Flathead catfish likely will be there, too. A flathead almost never turns down a frisky bluegill. It doesn’t matter if it’s a 2- or 3-inch pipsqueak or one you’d consider putting on your dinner table. Circle hooks and good components should be part of your arsenal, because you’ll be in for a tug. Check state fishing regulations about using bluegills for bait, too, as some states classify them as game species.
2. Live Shad
A hearty threadfin shad likely won’t be overlooked by a flathead. Nor may a bigger gizzard shad. These nervous baitfish pack a flavorful wallop thanks to their oily meat. Keeping the shad alive and frisky may be your biggest challenge; a round, well-aerated bait tank and replenishing with fresh water periodically definitely will increase your odds of having lively baitfish. Just as with bluegills, having a hearty setup of your tackle is required. Flatheads are powerful fish. Threadfin or gizzard shad definitely should be a consideration.
3. Cut Bait
Stop, stop. Don’t throw rocks or "tsk, tsk" anymore. Cut bait may not be the preferred or widely-touted flathead bait du jour, but it can work. Even if you’re fishing with live bait, don’t be afraid to add some aromatic cut bait.
Big chunks of oily, bloody gizzard shad, the fillets, the head (run the hook through the eyes) or a gob of shad guts is a tactic for big blue catfish, no doubt. Flatheads may be picky, but they’re not going to have lockjaw or swim up and think, "Hmmm, I’m being tricked by this chunk that they want me to believe is alive." Flatheads are opportunistic and a chunk of oily, bloody, meat tingling its receptors definitely may get him to chow down.

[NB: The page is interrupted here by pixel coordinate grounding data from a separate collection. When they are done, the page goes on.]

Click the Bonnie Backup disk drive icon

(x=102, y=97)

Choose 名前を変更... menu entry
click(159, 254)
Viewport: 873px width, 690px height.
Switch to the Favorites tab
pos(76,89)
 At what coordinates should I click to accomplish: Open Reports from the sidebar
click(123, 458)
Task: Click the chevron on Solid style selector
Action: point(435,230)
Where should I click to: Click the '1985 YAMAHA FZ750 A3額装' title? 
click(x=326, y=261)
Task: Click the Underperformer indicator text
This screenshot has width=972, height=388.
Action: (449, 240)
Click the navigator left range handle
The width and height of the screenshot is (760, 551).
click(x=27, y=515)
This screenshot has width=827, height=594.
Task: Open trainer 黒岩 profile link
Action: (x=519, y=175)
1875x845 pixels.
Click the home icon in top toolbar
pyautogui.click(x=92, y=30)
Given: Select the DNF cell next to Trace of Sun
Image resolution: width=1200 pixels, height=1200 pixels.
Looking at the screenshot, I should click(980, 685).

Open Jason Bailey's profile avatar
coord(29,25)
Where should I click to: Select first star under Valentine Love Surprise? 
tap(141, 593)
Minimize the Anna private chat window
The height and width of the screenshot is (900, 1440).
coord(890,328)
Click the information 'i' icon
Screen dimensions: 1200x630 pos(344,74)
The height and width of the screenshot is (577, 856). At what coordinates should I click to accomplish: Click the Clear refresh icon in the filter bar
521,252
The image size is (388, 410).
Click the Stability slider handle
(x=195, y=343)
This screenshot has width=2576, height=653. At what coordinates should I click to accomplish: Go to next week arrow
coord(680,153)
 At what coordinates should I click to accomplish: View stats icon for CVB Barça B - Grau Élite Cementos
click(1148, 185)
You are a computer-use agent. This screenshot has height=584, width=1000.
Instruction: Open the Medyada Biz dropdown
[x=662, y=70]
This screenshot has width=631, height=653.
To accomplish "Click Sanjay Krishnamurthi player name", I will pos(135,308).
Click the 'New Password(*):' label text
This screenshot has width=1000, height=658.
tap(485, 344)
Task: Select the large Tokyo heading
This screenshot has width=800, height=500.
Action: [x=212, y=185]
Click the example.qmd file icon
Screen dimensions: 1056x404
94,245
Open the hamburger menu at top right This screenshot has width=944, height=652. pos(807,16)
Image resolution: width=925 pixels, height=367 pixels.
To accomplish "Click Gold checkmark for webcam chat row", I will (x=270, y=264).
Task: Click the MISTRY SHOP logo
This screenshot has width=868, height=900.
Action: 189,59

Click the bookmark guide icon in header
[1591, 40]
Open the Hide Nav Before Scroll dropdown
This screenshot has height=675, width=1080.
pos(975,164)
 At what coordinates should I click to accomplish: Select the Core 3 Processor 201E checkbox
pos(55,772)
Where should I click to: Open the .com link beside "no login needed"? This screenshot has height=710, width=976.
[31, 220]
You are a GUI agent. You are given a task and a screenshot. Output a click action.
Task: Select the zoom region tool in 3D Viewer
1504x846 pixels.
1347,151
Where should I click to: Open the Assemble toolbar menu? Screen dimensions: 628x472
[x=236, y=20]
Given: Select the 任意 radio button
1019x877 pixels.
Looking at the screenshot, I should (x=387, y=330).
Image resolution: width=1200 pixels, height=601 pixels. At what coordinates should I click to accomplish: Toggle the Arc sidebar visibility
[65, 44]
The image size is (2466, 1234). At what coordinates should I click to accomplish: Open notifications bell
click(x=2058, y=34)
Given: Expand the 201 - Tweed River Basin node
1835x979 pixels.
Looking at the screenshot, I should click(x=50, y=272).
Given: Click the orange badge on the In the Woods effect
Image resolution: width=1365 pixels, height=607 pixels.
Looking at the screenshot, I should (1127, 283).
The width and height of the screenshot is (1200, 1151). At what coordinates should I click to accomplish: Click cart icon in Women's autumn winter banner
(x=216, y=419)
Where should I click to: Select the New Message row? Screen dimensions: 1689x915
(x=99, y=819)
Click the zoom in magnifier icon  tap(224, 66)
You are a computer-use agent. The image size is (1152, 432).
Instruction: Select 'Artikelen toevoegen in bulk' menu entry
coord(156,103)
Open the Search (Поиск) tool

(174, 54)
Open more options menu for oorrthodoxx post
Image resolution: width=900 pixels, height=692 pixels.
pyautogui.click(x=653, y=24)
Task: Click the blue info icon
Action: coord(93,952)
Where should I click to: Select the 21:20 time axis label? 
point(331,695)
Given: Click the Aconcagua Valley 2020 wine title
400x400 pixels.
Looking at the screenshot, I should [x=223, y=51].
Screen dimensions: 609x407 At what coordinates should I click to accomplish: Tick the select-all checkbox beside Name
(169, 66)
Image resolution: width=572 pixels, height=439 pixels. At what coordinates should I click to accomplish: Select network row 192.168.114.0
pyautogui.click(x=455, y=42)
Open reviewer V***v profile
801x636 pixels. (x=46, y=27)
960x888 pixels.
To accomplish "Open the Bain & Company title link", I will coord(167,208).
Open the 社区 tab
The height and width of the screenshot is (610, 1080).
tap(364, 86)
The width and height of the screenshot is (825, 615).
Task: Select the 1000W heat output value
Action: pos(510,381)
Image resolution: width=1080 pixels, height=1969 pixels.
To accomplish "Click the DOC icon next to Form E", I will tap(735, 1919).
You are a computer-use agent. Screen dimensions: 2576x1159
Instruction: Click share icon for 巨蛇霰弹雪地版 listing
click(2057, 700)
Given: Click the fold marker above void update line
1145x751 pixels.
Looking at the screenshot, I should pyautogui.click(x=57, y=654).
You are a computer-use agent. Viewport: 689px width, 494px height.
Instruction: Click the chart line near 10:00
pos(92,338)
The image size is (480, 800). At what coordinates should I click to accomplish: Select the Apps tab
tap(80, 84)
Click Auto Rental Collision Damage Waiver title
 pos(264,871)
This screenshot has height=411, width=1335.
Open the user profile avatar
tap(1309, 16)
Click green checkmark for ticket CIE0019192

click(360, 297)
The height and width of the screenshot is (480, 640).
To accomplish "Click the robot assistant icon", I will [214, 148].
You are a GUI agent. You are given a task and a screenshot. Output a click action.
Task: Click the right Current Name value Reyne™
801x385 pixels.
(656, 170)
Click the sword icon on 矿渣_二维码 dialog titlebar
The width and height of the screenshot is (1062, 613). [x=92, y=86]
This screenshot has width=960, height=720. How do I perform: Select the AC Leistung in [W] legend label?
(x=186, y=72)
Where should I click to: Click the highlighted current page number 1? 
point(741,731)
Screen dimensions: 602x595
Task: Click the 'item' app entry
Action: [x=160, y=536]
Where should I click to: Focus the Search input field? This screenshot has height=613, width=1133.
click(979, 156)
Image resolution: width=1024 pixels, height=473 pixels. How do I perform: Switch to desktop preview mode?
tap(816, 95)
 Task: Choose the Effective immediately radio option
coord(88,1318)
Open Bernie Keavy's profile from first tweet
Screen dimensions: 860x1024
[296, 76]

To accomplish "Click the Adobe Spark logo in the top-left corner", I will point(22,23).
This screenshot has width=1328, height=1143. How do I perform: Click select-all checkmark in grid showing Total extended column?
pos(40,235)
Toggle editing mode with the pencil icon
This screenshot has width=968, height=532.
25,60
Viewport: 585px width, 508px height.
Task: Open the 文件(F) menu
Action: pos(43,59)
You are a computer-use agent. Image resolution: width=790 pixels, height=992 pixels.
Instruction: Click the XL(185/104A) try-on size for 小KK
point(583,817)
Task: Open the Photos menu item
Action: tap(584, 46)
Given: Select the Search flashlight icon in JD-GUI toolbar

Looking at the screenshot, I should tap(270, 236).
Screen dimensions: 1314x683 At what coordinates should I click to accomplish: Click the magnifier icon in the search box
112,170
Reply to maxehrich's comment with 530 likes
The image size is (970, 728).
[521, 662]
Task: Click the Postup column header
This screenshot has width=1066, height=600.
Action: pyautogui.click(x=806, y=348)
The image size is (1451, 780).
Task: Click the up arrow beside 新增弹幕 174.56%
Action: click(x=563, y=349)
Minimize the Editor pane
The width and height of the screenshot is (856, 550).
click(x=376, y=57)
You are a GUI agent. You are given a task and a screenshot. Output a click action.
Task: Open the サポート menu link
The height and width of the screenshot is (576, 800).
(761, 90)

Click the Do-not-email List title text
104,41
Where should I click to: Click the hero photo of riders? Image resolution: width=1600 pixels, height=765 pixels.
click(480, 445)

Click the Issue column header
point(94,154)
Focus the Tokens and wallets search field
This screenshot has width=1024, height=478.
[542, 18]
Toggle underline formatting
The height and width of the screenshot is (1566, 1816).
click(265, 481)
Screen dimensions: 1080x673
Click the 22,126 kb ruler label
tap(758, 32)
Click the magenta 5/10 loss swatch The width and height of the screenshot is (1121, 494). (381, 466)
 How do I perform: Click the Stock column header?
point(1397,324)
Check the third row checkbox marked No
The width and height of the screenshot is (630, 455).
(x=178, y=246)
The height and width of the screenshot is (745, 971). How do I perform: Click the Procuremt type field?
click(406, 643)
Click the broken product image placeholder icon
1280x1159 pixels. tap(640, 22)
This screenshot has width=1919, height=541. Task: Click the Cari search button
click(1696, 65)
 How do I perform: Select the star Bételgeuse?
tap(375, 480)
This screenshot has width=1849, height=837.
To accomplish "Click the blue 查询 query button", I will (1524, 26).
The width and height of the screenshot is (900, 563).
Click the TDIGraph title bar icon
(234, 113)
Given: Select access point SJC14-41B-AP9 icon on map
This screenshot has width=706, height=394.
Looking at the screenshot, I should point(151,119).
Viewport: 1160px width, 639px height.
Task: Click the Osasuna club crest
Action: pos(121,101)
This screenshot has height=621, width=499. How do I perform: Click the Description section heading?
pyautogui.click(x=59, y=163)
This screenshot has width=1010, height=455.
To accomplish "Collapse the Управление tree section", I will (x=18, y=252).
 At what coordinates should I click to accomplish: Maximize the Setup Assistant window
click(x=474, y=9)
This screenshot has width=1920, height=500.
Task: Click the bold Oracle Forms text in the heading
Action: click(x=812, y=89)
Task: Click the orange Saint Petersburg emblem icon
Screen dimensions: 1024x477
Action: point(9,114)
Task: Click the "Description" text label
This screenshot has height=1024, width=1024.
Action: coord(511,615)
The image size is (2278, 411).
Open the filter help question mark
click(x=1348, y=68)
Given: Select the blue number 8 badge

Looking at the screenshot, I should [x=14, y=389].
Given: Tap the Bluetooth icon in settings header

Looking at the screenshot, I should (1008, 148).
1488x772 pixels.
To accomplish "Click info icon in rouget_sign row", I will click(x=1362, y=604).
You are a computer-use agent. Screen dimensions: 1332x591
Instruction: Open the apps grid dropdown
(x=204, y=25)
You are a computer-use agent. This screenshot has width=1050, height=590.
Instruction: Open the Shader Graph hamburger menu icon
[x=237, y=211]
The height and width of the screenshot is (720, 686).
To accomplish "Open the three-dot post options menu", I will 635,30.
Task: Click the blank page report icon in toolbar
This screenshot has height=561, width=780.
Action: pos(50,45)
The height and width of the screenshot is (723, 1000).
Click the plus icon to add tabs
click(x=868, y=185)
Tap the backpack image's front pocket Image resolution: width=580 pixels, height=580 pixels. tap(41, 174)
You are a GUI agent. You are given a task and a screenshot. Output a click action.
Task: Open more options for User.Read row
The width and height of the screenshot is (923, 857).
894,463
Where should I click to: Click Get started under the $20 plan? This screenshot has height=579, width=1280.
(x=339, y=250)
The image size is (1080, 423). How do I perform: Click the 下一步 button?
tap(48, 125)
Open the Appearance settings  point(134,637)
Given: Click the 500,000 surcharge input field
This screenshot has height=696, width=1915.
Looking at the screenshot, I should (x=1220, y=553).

Add a dash of flash with these baits — where legal — if you’re unable to get your mitts on shad or bluegills. It may sound crazy but goldfish are sometimes used by anglers to catch several species including catfish and striped bass. Best known as an indoor pet in an aquarium, goldfish may live quite a while if released in the wild. They’re pretty tough. It may take a little practice to figure out where to hook them but a couple of possibilities are through the eyes or lips (don’t hit the brain) or in the back, where they can swim freely like a shad. This definitely is one baitfish possibility you’d need to check state or local regulations about before using. Where legal, don’t be afraid to give it a shot.
5. Black Saltys
The black salty is a specially bred goldfish used by anglers for catching everything from largemouth bass and catfish to saltwater species such as redfish. Black saltys are raised and sold by I.F. Anderson Farms, a commercial baitfish supplier in Lonoke, Ark.
Selective breeding results in a tough, hearty baitfish that will often have a gold/silver hue, different from a shad or bluegill. Rig them on your tackle like a shad or bluegill so they can swim freely. Keeping them alive in the boat requires a bubble aeration tank and clean, freshwater. Don’t be surprised if you catch other species, too, because just about anything that swims will eat a black salty.
In a bind because you can’t find any shad, saltys or bream? It may be time to grab a bucket and flip rocks to find crayfish. Found almost everywhere in the continental United States, crayfish pack about 14 grams of protein in a 3-ounce serving. That’s for us humans, so imagine what a flathead is getting by noshing on the entire bug.
If you have a clean stream or enough rocks around a boat ramp, dock or other location, take time to flip a few and get the 3- to 5-inch crayfish. Crayfish seek nooks and crannies in logjams, rocks and hard bottom, so you want to rig these to keep them off the bottom but while keeping them near the bottom. As with the other baits, you’re likely to catch a variety of species with crayfish but could indeed land a few hungry flatheads. Be sure to check your fishing regulations about using crayfish, as some may be protected in your area.